- [GIVEN INSTRUCTION] Rewrite every line of the material below as a JSON list of strings, one string per line, and leave out the blank lines.

>>>

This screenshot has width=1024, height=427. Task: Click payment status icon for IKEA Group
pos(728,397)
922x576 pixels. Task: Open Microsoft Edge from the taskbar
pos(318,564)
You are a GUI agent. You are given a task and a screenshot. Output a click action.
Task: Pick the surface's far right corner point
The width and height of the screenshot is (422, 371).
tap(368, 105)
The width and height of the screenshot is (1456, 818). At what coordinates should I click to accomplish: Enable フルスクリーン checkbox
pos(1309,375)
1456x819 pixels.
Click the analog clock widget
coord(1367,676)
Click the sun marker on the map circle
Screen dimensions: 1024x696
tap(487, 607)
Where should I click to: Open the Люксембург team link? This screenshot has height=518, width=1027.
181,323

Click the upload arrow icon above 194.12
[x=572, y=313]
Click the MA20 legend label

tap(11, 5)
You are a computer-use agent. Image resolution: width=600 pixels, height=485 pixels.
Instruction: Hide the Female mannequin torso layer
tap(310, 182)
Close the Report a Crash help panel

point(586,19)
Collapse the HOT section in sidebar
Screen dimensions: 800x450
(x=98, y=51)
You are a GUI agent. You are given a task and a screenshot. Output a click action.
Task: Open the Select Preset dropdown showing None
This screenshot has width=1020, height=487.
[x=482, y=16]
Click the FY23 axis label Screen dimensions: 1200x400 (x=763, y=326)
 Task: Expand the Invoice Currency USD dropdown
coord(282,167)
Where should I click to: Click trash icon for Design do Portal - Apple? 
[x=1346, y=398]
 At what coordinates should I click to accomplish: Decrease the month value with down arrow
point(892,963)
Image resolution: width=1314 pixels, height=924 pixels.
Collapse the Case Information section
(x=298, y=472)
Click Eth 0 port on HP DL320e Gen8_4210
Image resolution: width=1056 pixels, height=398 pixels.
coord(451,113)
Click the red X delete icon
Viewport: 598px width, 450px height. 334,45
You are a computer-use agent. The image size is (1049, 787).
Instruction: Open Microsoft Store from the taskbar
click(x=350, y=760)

<<<

- [SOLUTION TO THIS PROBLEM]
[
  "This screenshot has width=1024, height=427. Task: Click payment status icon for IKEA Group",
  "pos(728,397)",
  "922x576 pixels. Task: Open Microsoft Edge from the taskbar",
  "pos(318,564)",
  "You are a GUI agent. You are given a task and a screenshot. Output a click action.",
  "Task: Pick the surface's far right corner point",
  "The width and height of the screenshot is (422, 371).",
  "tap(368, 105)",
  "The width and height of the screenshot is (1456, 818). At what coordinates should I click to accomplish: Enable フルスクリーン checkbox",
  "pos(1309,375)",
  "1456x819 pixels.",
  "Click the analog clock widget",
  "coord(1367,676)",
  "Click the sun marker on the map circle",
  "Screen dimensions: 1024x696",
  "tap(487, 607)",
  "Where should I click to: Open the Люксембург team link? This screenshot has height=518, width=1027.",
  "181,323",
  "Click the upload arrow icon above 194.12",
  "[x=572, y=313]",
  "Click the MA20 legend label",
  "tap(11, 5)",
  "You are a computer-use agent. Image resolution: width=600 pixels, height=485 pixels.",
  "Instruction: Hide the Female mannequin torso layer",
  "tap(310, 182)",
  "Close the Report a Crash help panel",
  "point(586,19)",
  "Collapse the HOT section in sidebar",
  "Screen dimensions: 800x450",
  "(x=98, y=51)",
  "You are a GUI agent. You are given a task and a screenshot. Output a click action.",
  "Task: Open the Select Preset dropdown showing None",
  "This screenshot has width=1020, height=487.",
  "[x=482, y=16]",
  "Click the FY23 axis label Screen dimensions: 1200x400 (x=763, y=326)",
  " Task: Expand the Invoice Currency USD dropdown",
  "coord(282,167)",
  "Where should I click to: Click trash icon for Design do Portal - Apple? ",
  "[x=1346, y=398]",
  " At what coordinates should I click to accomplish: Decrease the month value with down arrow",
  "point(892,963)",
  "Image resolution: width=1314 pixels, height=924 pixels.",
  "Collapse the Case Information section",
  "(x=298, y=472)",
  "Click Eth 0 port on HP DL320e Gen8_4210",
  "Image resolution: width=1056 pixels, height=398 pixels.",
  "coord(451,113)",
  "Click the red X delete icon",
  "Viewport: 598px width, 450px height. 334,45",
  "You are a computer-use agent. The image size is (1049, 787).",
  "Instruction: Open Microsoft Store from the taskbar",
  "click(x=350, y=760)"
]